▶ [INPUT MATERIAL]:
(begin)

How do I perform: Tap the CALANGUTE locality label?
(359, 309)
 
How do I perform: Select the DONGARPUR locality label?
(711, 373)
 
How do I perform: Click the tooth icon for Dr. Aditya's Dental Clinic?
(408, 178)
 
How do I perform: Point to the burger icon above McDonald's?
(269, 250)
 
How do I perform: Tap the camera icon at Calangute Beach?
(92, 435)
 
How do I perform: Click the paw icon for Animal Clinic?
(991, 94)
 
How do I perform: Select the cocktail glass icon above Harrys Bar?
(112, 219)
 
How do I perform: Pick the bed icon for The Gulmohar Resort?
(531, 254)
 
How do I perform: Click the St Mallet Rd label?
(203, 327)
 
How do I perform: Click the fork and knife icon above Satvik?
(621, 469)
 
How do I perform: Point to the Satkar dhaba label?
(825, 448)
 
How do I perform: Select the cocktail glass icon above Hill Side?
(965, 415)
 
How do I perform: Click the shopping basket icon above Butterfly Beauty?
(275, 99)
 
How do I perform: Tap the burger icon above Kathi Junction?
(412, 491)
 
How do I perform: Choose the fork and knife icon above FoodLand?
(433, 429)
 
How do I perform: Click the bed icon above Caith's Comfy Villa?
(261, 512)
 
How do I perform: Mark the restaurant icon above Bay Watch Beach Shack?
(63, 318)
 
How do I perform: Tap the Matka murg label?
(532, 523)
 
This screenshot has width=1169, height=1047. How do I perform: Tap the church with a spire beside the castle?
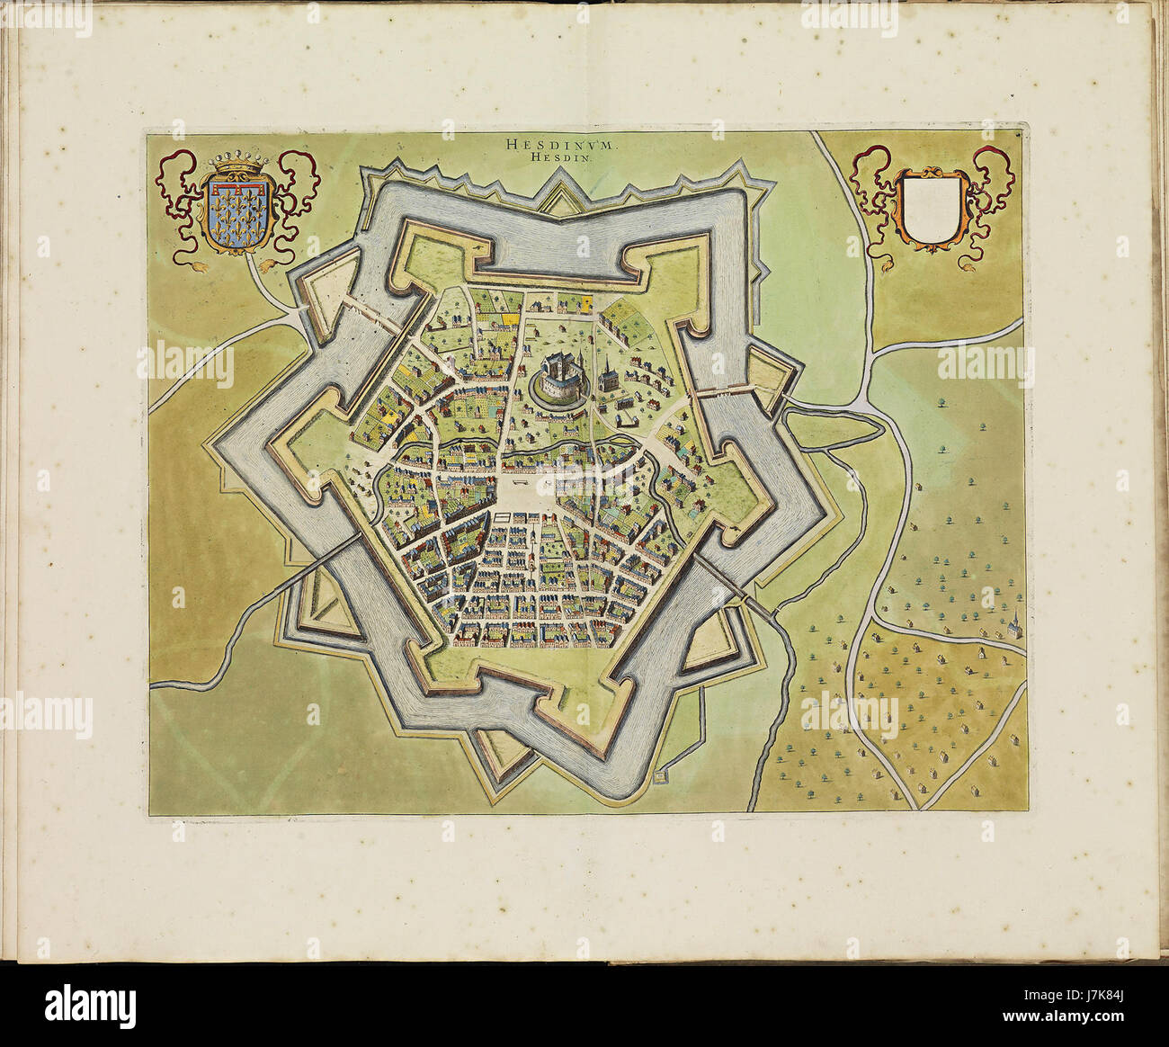tap(609, 373)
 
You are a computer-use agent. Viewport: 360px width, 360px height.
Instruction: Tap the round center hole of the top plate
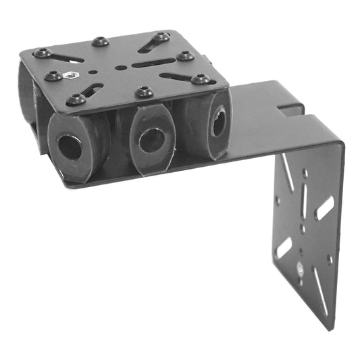point(120,68)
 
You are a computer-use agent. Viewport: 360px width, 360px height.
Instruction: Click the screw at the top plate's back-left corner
point(43,53)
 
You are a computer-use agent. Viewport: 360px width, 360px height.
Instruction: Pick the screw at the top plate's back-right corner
point(161,36)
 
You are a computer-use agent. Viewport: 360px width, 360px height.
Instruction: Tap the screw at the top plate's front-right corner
point(201,79)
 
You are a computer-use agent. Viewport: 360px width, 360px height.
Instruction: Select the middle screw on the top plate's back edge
point(100,42)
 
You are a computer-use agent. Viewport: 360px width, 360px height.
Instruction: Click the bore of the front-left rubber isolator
point(70,147)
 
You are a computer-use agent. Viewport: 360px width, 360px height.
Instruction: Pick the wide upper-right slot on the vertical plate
point(324,208)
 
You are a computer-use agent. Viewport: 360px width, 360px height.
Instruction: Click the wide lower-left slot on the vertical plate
point(284,248)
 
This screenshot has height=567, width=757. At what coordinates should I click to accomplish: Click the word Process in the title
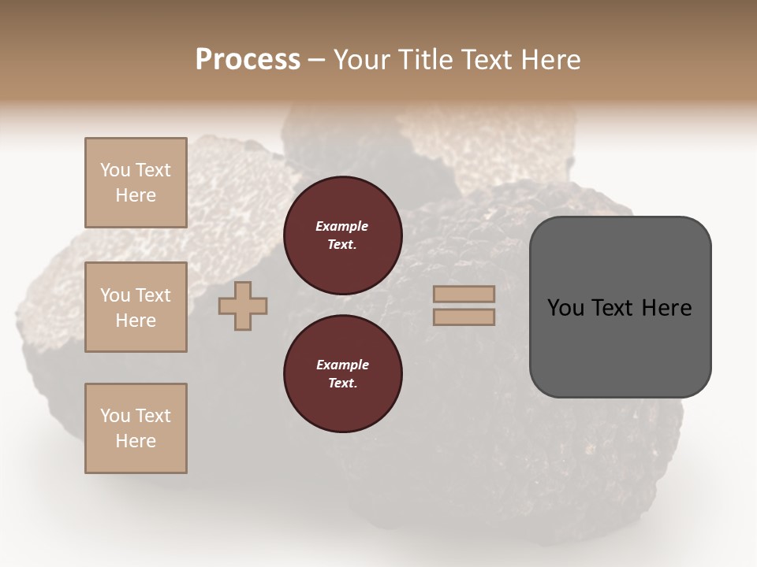tap(248, 60)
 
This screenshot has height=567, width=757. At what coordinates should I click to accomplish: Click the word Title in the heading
tap(425, 60)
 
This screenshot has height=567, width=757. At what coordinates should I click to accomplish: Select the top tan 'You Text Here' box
tap(136, 183)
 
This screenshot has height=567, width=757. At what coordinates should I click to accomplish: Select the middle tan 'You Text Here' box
tap(136, 307)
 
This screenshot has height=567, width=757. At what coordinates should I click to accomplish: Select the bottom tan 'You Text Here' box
tap(136, 428)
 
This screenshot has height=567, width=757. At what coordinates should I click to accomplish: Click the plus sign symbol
tap(243, 306)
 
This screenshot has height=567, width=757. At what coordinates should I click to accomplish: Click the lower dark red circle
tap(343, 373)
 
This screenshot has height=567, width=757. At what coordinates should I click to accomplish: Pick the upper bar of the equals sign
tap(464, 294)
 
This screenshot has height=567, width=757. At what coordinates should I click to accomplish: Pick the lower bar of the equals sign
tap(464, 317)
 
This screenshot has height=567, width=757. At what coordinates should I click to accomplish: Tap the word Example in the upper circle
tap(342, 226)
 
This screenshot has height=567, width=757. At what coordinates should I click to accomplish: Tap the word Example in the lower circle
tap(342, 365)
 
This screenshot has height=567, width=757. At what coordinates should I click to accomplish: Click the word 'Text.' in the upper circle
tap(342, 244)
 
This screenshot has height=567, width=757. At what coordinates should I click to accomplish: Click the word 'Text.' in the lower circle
tap(342, 383)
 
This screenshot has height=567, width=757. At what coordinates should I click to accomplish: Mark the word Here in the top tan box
tap(136, 195)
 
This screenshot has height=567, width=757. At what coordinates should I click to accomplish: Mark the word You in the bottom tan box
tap(114, 416)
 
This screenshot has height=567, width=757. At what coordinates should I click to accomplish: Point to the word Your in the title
tap(361, 60)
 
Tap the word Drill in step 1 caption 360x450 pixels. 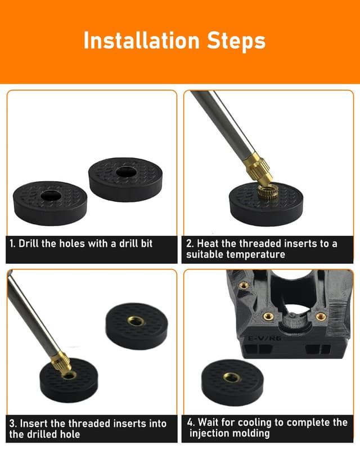[31, 244]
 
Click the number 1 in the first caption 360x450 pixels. [12, 244]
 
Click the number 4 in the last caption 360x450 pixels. [191, 422]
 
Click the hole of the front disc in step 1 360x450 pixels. [51, 195]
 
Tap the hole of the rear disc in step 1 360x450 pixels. [123, 172]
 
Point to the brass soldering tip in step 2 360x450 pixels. [259, 166]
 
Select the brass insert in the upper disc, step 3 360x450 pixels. [135, 321]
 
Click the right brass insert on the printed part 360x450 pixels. [321, 317]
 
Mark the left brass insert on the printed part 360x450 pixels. [268, 317]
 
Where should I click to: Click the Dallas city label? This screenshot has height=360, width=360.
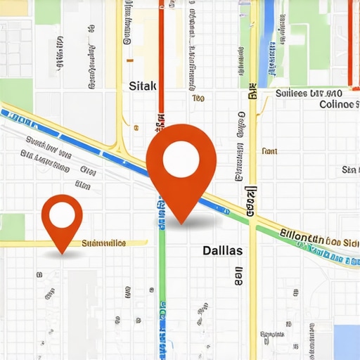tap(222, 250)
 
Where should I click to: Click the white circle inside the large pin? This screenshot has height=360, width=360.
tap(181, 160)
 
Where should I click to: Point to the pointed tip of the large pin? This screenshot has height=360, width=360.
tap(182, 224)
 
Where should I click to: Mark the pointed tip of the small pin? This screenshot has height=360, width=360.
tap(62, 253)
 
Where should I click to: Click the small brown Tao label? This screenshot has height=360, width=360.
tap(198, 98)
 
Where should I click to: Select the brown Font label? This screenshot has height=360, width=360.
tap(269, 151)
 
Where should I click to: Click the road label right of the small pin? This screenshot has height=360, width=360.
tap(104, 243)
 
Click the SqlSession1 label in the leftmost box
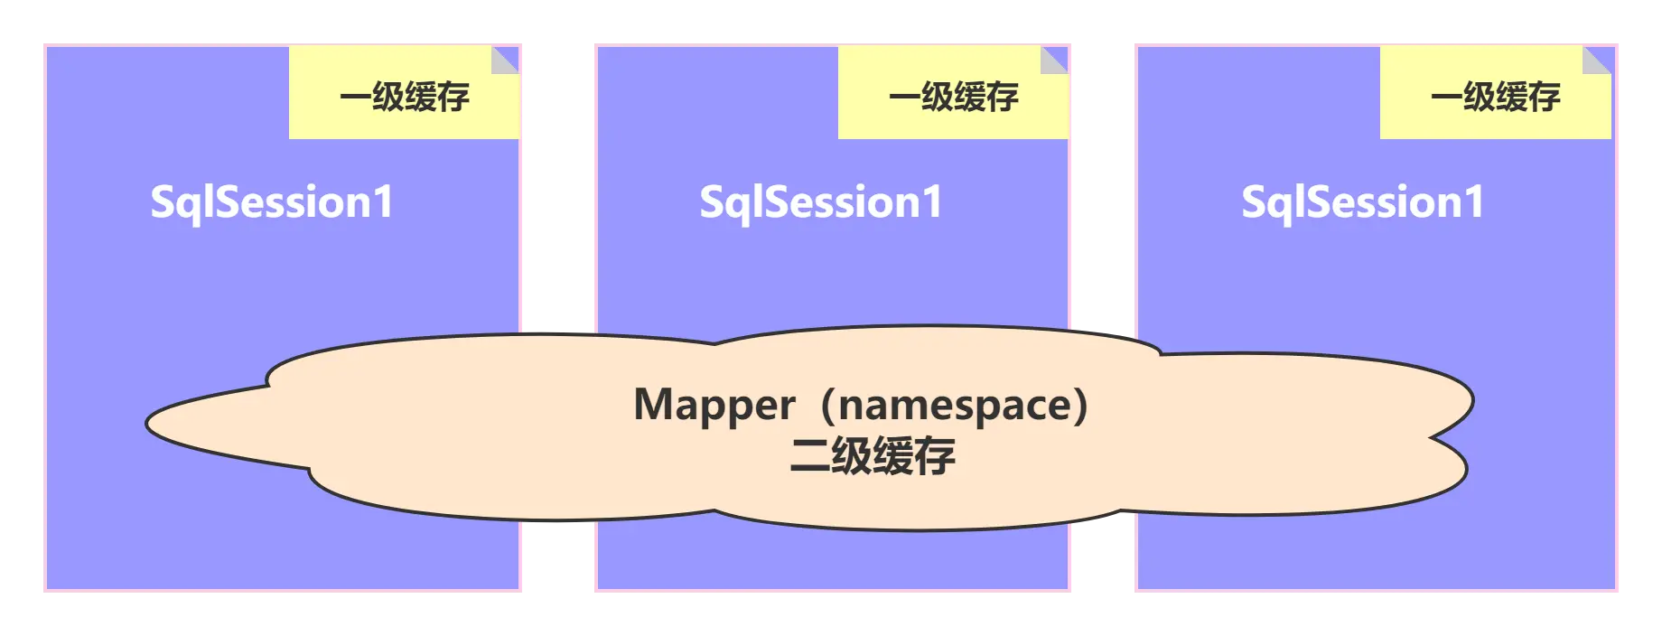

(end)

▶ [AIM OF THE EXERCISE]: Please pull out every line of the material above that contains the word "locality" and copy each one in full.

▶ [ANSWER TO THE TASK]:
How do I perform: Tap the CALANGUTE locality label?
How do I perform: Select the DONGARPUR locality label?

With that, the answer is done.